Con 4,16 metri di lunghezza e 1,825 metri di larghezza, si colloca nel segmento B, combinando compattezza esterna e praticità interna. Con una ricarica completa e un pieno di carburante, l’autonomia complessiva supera i 1.000 km, numeri da SUV plug-in e da primato nella categoria.
La Dolphin diventa 2 in 1: elettrica per la città, termica per i viaggi
Grazie alla tecnologia Super Hybrid, la DOLPHIN G DM-i diventa la prima automobile in grado di offrire tanta versatilità in un segmento da citycar; grazie alla sua natura d’essere, la Dolphin sarà un’ottima alleata per la città – e le eventuali restrizioni da ZTL – grazie alla possibilità di viaggiare anche in elettrico, senza sacrificare però, la tranquillità restituita durante un lungo viaggio in modalità termica.
Il DM-i – come molte vetture plug-in – privilegia infatti la trazione elettrica, assicurando una risposta fluida, pronta e silenziosa. Questo nuovo modello si rivolge a chi cerca una vettura compatta, accessibile e versatile, capace di offrire i vantaggi della guida a zero emissioni di un’elettrica, senza rinunciare alla libertà di percorrenza garantita da un sistema ibrido. Sui tragitti più lunghi, la DOLPHIN G DM-i gestisce in modo intelligente l’interazione tra motore elettrico e termico, offrendo una flessibilità superiore rispetto alle tradizionali vetture compatte termiche e ibride.

Design e meccanica
Se da una parte, per quanto concerne la meccanica, il produttore non ha ancora dichiarato dati concreti, lasciando spazio alle supposizioni, per il design la storia è diversa. Dalle foto pubblicate in anteprima sul sito BYD, troviamo una Dolphin ridefinita, caratterizzata ora da linee più armoniose – a tratti simili a quelle di ATTO 2 – che di fatto la “arricchiscono” in termini di bellezza senza farle perdere in alcun modo la sua forma caratteristica, distinguibile già dalle versioni BEV.
Rimarcando quanto già detto, possiamo supporre che a trovare spazio sotto al cofano sarà il 1.5 l 4 cilindri – già adottato da altre vetture in gamma – capace di una potenza di poco inferiore ai 100 cv; quest’ultimo sarà a sua volta affiancato da una componente elettrica in grado di fornire ulteriore potenza, ma sopratutto consumi dimezzati di più del 50%.

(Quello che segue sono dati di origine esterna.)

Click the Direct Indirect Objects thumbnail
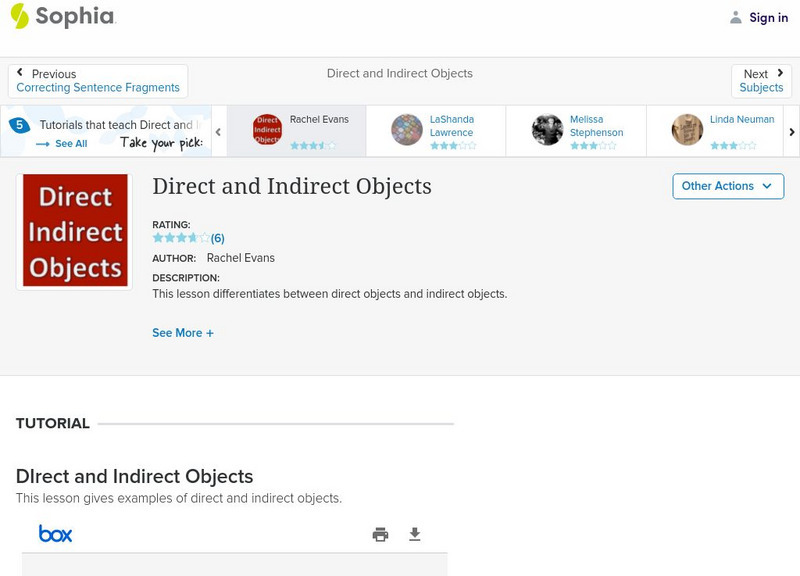This screenshot has height=576, width=800. point(75,231)
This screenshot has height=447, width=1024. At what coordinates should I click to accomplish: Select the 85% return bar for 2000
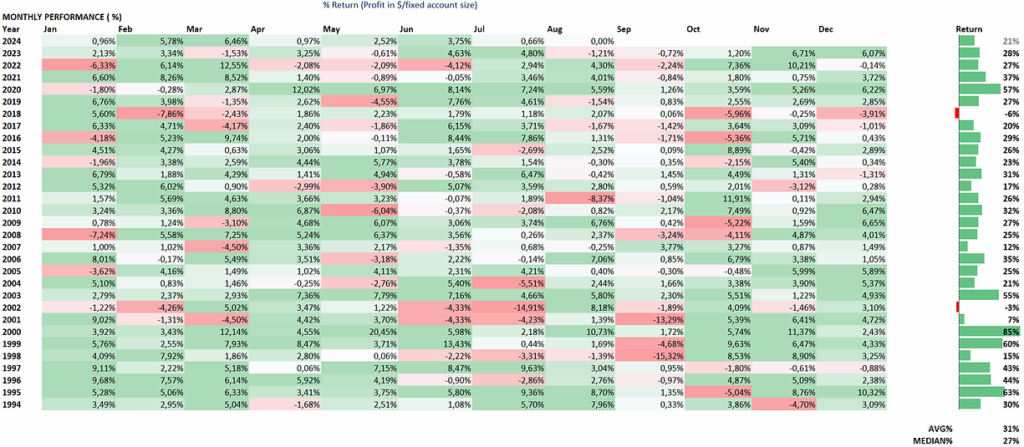[989, 331]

Attenendoci al trend seguito per gli altri modelli plug-in hybrid, con molta probabilità troveremo un pacco batteria da 18,5 kWh, che affiancato alla componente termica potrebbe garantire alla Dolphin di scavalcare, senza affanno, la soglia dei 1000 km di autonomia con un pieno di benzina e una ricarica alla colonnina.
Prezzi e altre info
L’attesa, che ci separa da un listino prezzi ufficiale sta per terminare; nell’arco di questo mese, il colosso cinese si appresterà a fornire le ultime informazioni e tra queste vi è proprio il prezzo di lancio fissato per BYD Dolphin PHEV. Come già fatto per la meccanica, sulla medesima base di stime non ufficiali, possiamo aspettarci un listino prezzi che spazi tra i 25.000€ e 30.000€ + per la versione più potente e accessoriata.
La DOLPHIN G DM-i sarà disponibile negli showroom italiani ed europei da fine giugno.